AutoBencher: Towards Declarative Benchmark Construction
Xiang Lisa Li, Farzaan Kaiyom, Evan Zheran Liu, Yifan Mai, Percy Liang, Tatsunori Hashimoto
TL;DR
AutoBencher tackles the challenge of evaluating language models by automatically constructing evaluation datasets through a declarative optimization framework. It defines capability and safety desiderata and uses a GPT-4-based evaluator to propose privileged-information-grounded dataset descriptions, generating questions answered by candidate LMs. The approach yields datasets that are more novel, difficult, and separable than human-crafted benchmarks and reveals new model weaknesses and safety vulnerabilities. In experiments across math, knowledge, multilinguality, history, economics, science, and safety, AutoBencher yields about $22\%$ more model errors and $27\%$ lower ranking correlation with existing benchmarks, while safety datasets increase attack success rate by about $20\%$, demonstrating scalable, automated discovery of evaluation weaknesses and risks.
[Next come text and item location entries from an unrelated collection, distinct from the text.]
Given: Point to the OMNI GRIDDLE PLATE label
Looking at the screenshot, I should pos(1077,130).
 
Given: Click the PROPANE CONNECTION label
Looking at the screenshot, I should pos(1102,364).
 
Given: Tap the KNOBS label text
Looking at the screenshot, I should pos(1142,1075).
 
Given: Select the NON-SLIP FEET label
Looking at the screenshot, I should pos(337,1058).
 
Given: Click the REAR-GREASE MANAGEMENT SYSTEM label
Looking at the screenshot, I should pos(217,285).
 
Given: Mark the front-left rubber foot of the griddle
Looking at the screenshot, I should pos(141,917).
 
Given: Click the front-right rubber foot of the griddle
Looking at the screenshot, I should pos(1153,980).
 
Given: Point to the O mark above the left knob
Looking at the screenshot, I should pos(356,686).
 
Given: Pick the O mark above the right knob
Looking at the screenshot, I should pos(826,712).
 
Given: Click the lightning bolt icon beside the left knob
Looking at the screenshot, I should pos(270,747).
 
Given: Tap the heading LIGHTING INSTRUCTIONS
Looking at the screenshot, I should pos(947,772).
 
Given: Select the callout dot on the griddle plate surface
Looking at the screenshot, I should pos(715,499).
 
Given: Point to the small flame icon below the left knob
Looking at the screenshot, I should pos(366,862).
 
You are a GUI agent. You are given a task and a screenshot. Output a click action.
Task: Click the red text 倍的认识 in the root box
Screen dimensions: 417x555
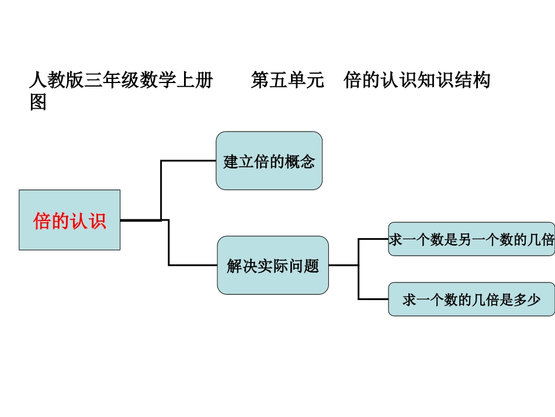[70, 222]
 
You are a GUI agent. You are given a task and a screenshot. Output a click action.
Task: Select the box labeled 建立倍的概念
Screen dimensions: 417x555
[269, 161]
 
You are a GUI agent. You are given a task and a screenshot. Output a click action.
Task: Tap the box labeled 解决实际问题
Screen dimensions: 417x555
[272, 266]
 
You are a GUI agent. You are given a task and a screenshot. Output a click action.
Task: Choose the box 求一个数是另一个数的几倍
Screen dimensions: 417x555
[471, 239]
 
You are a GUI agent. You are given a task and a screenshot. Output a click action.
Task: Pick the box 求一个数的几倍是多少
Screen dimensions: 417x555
[471, 299]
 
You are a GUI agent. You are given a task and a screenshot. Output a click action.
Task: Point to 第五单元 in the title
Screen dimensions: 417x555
[287, 80]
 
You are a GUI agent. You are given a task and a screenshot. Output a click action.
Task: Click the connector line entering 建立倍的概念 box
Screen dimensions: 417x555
[188, 160]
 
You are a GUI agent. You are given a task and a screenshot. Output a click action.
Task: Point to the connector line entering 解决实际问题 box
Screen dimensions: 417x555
[193, 265]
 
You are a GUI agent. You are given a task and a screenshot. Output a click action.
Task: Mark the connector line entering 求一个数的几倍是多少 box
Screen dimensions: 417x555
[374, 299]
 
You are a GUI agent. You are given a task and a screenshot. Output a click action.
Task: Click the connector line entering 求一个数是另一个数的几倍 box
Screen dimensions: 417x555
[374, 239]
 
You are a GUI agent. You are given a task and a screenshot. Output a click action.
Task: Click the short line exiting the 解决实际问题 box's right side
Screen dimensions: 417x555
[344, 265]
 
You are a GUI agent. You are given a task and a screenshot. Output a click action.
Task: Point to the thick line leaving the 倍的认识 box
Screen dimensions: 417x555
[140, 220]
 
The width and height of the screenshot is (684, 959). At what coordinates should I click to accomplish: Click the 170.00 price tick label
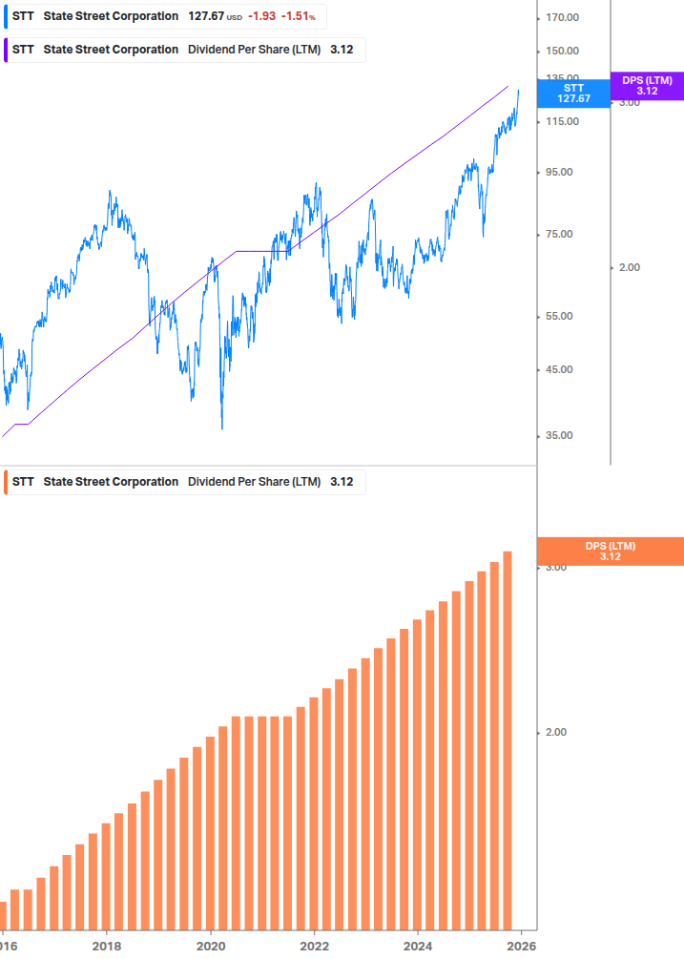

This scalable benchmark construction has potential to accelerate evaluation and discovery while motivating careful human validation and broader desiderata such as diversity and coverage.
Abstract
We present AutoBencher, a declarative framework for automatic benchmark construction, and use it to scalably discover novel insights and vulnerabilities of existing language models. Concretely, given a few desiderata of benchmarks (e.g., question difficulty, topic salience), we operationalize each desideratum and cast benchmark creation as an optimization problem. Specifically, we experiment with two settings with different optimization objectives: (i) for capability evaluation, we declare the goal of finding a salient, difficult dataset that induces novel performance patterns; (ii) for safety evaluation, we declare the goal of finding a dataset of unsafe prompts that existing LMs fail to decline. To tackle this optimization problem, we use a language model to iteratively propose and refine dataset descriptions, which are then used to generate topic-specific questions and answers. These descriptions are optimized to improve the declared desiderata. We use AutoBencher (powered by GPT-4) to create datasets for math, multilinguality, knowledge, and safety. The scalability of AutoBencher allows it to test fine-grained categories and tail knowledge, creating datasets that elicit 22% more model errors (i.e., difficulty) than existing benchmarks. On the novelty ends, AutoBencher also helps identify specific gaps not captured by existing benchmarks: e.g., Gemini-Pro has knowledge gaps on Permian Extinction and Fordism while GPT-4o fails to decline harmful requests about cryptocurrency scams.